On Sat, 2 Feb 2019 15:14:44 -0800, Roopa Prabhu wrote:
> On Thu, Jan 31, 2019 at 11:31 AM Jakub Kicinski wrote:
> > On Thu, 31 Jan 2019 08:31:51 -0800, Roopa Prabhu wrote:  
> > > On Thu, Jan 31, 2019 at 8:16 AM Roopa Prabhu wrote:  
> > > > On Wed, Jan 30, 2019 at 4:24 PM Jakub Kicinski wrote:  
> > > > > On Wed, 30 Jan 2019 14:14:34 -0800, Roopa Prabhu wrote:
> > > > >
> > > > > My thinking was that we should leave truly custom/strange stats to
> > > > > ethtool API which works quite well for that and at the same time be
> > > > > very accepting of people adding new IDs to HSTAT (only requirement is
> > > > > basically defining the meaning very clearly).  
> > > >
> > > > that sounds reasonable. But the 'defining meaning clearly' gets tricky
> > > > sometimes.
> > > > The vendor who gets their ID or meaning first wins :) and the rest
> > > > will have to live with
> > > > ethtool and explain to rest of the world that ethtool is more reliable
> > > > for their hardware :)  
> >
> > Right, that's the trade off inherent to standardization.  I don't see
> > any way to work around the fact that the definition may not fit all.
> >
> > What I want as a end user and what I want for my customers is the
> > ability to switch the NIC on their system and not spend two months
> > "integrating" into their automation :(  If the definition of statistics
> > is not solid we're back to square one.  
> 
> agree. And I am with you on standardizing them.
> 
> >  
> > > > I am also concerned that this getting the ID into common HSTAT ID
> > > > space will  slow down the process of adding new counters
> > > > for vendors. Which will lead to vendors sticking with ethtool API.  
> >
> > I feel like whatever we did here will end up looking much like the
> > ethtool interface, which is why I decided to leave that part out.
> > Ethtool -S works pretty well for custom stats.  Standard and structured
> > stats don't fit with it in any way, the two seem best left separate.  
> 
> understand the fear.
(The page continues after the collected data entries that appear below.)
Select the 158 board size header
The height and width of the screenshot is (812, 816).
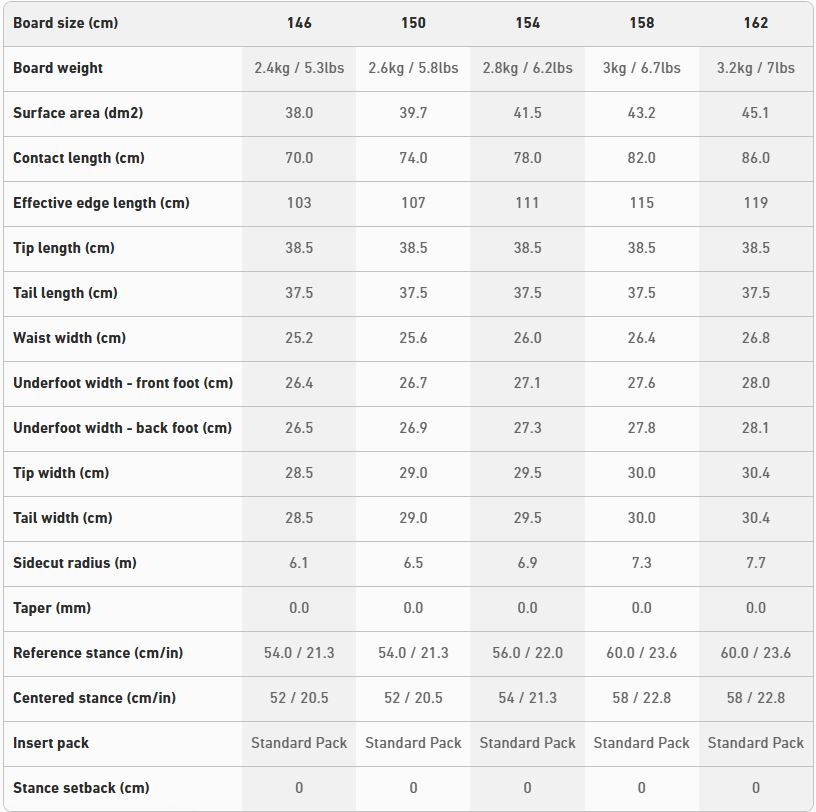[x=641, y=23]
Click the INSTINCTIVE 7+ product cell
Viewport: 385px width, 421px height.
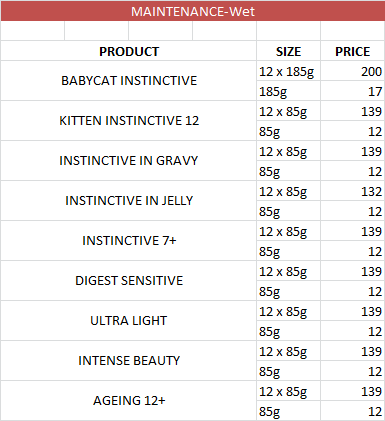[x=129, y=241]
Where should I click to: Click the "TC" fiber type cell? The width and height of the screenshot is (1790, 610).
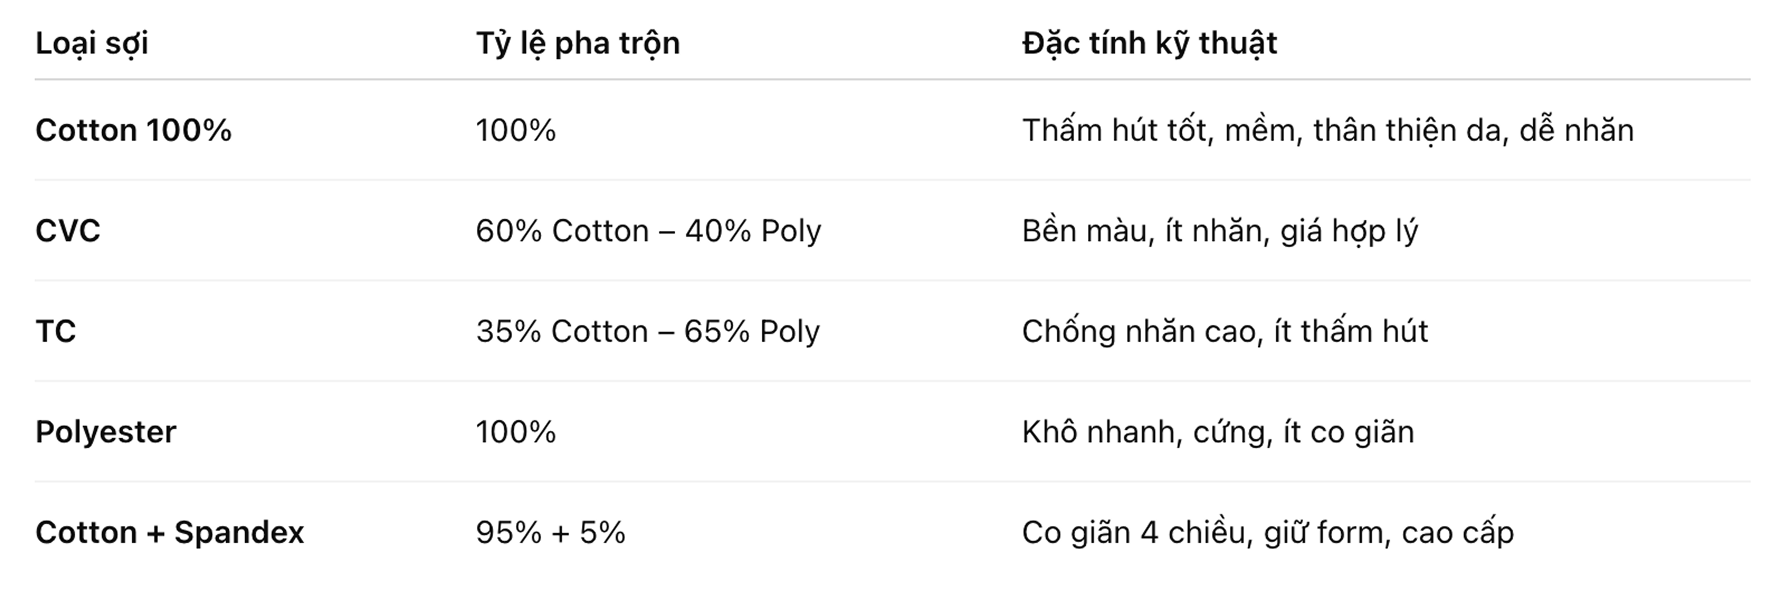56,331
My only point was getting them together in a
> single API is better so that they don't get developed separately and
> we don't end up with duplicate stats code.
> 
> >  
> > > > It would be great if people can get all stats in one place and not
> > > > rely on another API for 'more'.  
> >
> > One place in the driver or for the user?  I'm happy to add the code to
> > ethtool to also dump hstats and render them in a standard way.  In fact
> > the tool I have for testing has a "simplified" output format which
> > looks exactly like ethtool -S.
> >
> > One place for the driver to report is hard, as I said I think the
> > custom stats are best left with ethtool.  Adding an extra incentive to
> > standardize.
> >  
> > > > > For the first stab I looked at two drivers and added all the stats that
> > > > > were common.
> > > > >
> > > > > Given this set is identifying statistics by ID - how would we make that
> > > > > extensible to drivers?  Would we go back to strings or have some
> > > > > "driver specific" ID space?  
> > > >
> > > > I was looking for ideas from you really, to see if you had considered
> > > > this. agree per driver ID space seems ugly.
> > > > ethtool strings are great today...if we can control the duplication.
> > > > But thinking some more..., i did see some
> > > > patches recently for vendor specific parameter (with ID) space in
> > > > devlink. maybe something like that will be
> > > > reasonable ?  
> >
> > I thought about this for a year and I basically came to the conclusion
> > I can't find any perfect solution, if there is one.
> >
> > The devlink parameters are useful, but as anticipated they became the
> > laziest excuse of an ABI... Don't get me started ;)
> >  
> > > > > Is there any particular type of statistic you'd expect drivers to want
> > > > > to add?  For NICs I think IEEE/RMON should pretty much cover the
> > > > > silicon ones, but I don't know much about switches :)  
> > > >
> > > > I will have to go through the list. But switch asics do support
> > > > flexible stats/counters that can be attached at various points.
> > > > And new chip versions come with more support. Having that flexibility
> > > > to expose/extend such stats incrementally is very valuable on a per
> > > > hardware/vendor basis.  
> >
> > Yes, I'm not too familiar with those counters.  Do they need to be
> > enabled to start counting?  
> 
> yes correct.
> 
> > Do they have performance impact?  
> 
> I have not heard of any performance impact...but they are not enabled
> by default because of limited counter resource pool.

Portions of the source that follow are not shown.